GPU-Accelerated Optimization Solver for Unit Commitment in Large-Scale Power Grids
Hussein Sharadga, Javad Mohammadi
TL;DR
The paper addresses the computational bottleneck of solving large-scale unit commitment problems by introducing a GPU-accelerated solver based on the Primal-Dual Hybrid Gradient method. It solves the relaxed subproblems on the GPU using cuOpt, providing faster bound estimation and improved crossover and branch-and-bound convergence within a two-stage DC/AC decomposition framework. Validation on 4224-, 6049-, and 6717-bus networks shows substantial speedups (up to 2.88x) while maintaining near-perfect solution quality (mean score ~0.9999). These results demonstrate the practical potential of GPU-accelerated first-order methods for real-time grid optimization and point to further gains as GPU hardware and sparse optimization libraries evolve.
Abstract
This work presents a GPU-accelerated solver for the unit commitment (UC) problem in large-scale power grids.
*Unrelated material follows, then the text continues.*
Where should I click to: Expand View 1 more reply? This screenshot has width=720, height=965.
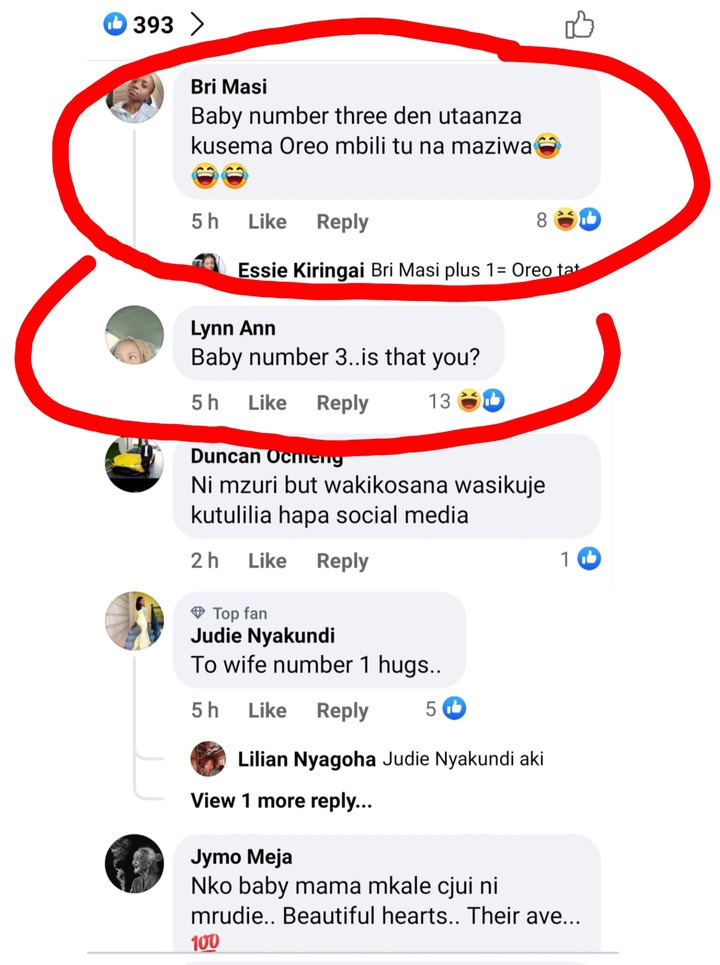click(281, 801)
The solver uses the Primal-Dual Hybrid Gradient (PDHG) algorithm to efficiently solve the relaxed linear subproblem, achieving faster bound estimation and improved crossover and branch-and-bound convergence compared to conventional CPU-based methods. These improvements significantly reduce the total computation time for the mixed-integer linear UC problem. The proposed approach is validated on large-scale systems, including 4224-, 6049-, and 6717-bus networks with long control horizons and computationally intensive problems, demonstrating substantial speed-ups while maintaining solution quality.